Mas no meio de tanta tecnologia, há espaço para os seres humanos? Sim, desde que as habilidades certas sejam estimuladas, como a habilidade de inovação, a criatividade, a liderança, a tomada de decisão; tudo com sentimento, com “feeling”. E isso pode ser ensinado? Pode e deve. Este é o grande desafio da educação contemporânea. “Metodologias de futuro profissional trabalham aspectos emocionais da pessoa, porque em performance, um robô vai ganhar de ti. O que o ser humano vai ter como diferencial competitivo: a resiliência, a tolerância ao erro, o processo de liderança, a capacidade de negociação. O robô só negocia com o que está lançado no sistema, o ser humano tem a sensibilidade de saber onde pode negociar, pra mais ou pra menos, sem afetar o todo”, argumenta o professor Leandro.

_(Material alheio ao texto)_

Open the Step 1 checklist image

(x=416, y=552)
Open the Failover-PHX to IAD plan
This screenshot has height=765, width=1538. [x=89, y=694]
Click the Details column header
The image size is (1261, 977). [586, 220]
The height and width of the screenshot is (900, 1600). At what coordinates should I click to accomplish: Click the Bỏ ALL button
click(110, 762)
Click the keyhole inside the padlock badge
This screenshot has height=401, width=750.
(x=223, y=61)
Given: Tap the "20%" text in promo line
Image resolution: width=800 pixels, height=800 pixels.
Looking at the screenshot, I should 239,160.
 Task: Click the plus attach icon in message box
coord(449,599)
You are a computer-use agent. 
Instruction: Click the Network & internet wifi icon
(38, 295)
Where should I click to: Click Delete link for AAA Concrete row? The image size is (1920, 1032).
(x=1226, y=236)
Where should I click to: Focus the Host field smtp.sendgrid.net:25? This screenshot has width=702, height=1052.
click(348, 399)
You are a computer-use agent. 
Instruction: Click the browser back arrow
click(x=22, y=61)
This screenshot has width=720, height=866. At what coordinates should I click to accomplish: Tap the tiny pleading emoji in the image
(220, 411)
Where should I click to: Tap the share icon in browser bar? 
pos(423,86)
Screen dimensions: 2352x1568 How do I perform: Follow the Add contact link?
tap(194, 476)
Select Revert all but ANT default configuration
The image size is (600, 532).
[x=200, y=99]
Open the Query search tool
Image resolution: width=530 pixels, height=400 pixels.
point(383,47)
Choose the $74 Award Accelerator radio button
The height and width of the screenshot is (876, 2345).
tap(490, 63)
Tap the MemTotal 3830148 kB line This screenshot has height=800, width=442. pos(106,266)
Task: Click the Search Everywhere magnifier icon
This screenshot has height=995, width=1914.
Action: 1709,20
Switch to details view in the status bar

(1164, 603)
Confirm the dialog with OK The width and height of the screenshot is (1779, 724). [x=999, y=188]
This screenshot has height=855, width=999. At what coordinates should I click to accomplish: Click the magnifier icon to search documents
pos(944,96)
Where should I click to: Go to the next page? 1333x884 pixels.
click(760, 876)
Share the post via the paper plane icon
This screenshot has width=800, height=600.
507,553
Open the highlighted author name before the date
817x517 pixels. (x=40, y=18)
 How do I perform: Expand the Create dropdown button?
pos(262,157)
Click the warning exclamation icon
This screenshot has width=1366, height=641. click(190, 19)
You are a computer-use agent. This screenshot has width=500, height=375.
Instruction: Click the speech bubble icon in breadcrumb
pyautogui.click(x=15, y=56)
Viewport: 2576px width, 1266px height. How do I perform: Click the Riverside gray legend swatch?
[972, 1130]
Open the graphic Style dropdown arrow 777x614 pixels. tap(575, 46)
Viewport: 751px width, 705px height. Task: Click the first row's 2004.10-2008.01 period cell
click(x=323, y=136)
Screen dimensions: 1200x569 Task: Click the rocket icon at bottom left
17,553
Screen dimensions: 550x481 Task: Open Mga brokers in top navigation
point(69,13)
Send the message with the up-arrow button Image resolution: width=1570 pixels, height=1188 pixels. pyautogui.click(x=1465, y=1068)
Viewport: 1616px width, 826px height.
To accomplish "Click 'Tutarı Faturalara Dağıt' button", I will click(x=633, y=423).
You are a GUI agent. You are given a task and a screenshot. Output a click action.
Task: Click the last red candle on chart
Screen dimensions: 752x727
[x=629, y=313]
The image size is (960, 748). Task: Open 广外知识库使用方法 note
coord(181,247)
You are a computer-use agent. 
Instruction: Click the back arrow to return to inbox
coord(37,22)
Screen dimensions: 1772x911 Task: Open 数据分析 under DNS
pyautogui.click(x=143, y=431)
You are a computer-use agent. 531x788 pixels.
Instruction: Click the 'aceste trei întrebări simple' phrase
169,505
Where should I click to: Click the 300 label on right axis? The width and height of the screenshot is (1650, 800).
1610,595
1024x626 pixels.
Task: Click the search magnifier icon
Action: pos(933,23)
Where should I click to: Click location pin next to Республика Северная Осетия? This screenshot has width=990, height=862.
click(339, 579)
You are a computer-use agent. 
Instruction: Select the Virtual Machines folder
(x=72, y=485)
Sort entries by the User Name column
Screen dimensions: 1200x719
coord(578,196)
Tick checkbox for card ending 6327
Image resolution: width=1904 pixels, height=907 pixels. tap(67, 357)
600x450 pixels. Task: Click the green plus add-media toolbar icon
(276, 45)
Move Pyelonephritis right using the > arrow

As empresas do Vale do Silício entenderam isso e investem em treinamento para trabalhar as chamadas “soft skills” (sensibilidade e habilidades intrapessoais e interpessoais que não se aprende no sistema de ensino tradicional) em candidatos que precisam, apenas, ter muita vontade de aprender. “Isso faz com que os caras sejam extremamente produtivos”, atesta.
Realidade virtual
No material de divulgação que convidava os interessados a participar da palestra na Pedra Branca, Leandro usou a imagem de uma pessoa utilizando um óculos de realidade virtual. Essa tecnologia pode representar um avanço significativo no universo do ensino-aprendizagem. O aparelho não tem nada de especial, é apenas um jogo de espelho e lentes; o que faz a diferença é o software que vai transformar um ambiente físico em um ambiente virtual. Isso abre portas para inúmeras formas de utilização, do entretenimento à educação.
Um exemplo: não são todas as instituições que conseguem montar um laboratório de ponta, com equipamentos de última geração. Com a tecnologia de realidade virtual, basta estabelecer um convênio com a administração do melhor laboratório do mundo e a experiência de aprendizagem é igual à presencial. Isso porque quando colocamos os óculos e ficamos imersos no ambiente virtual, nosso cérebro não consegue fazer a distinção entre realidade e “fantasia”; para o cérebro humano, a experiência é real. “Isso é uma solução para o problema educacional no mundo todo”, projeta o especialista.
Leandro Piazza diz que é “professor de sala de aula”, que gosta de sala de aula, mas entende que a realidade virtual pode e deve ser utilizada para aperfeiçoar a experiência de ensino. “Nossa geração aprendeu que o ensino é difícil e chato. Mas o ensino tem que ser uma coisa fácil e divertida”, compara. “Se tu queres ter um planeta melhor, uma população mais igualitária, tu torna o ensino fácil e divertido, que todo mundo tem acesso, que todo mundo entende, que todo mundo gosta, e tá resolvido o problema”, sentencia.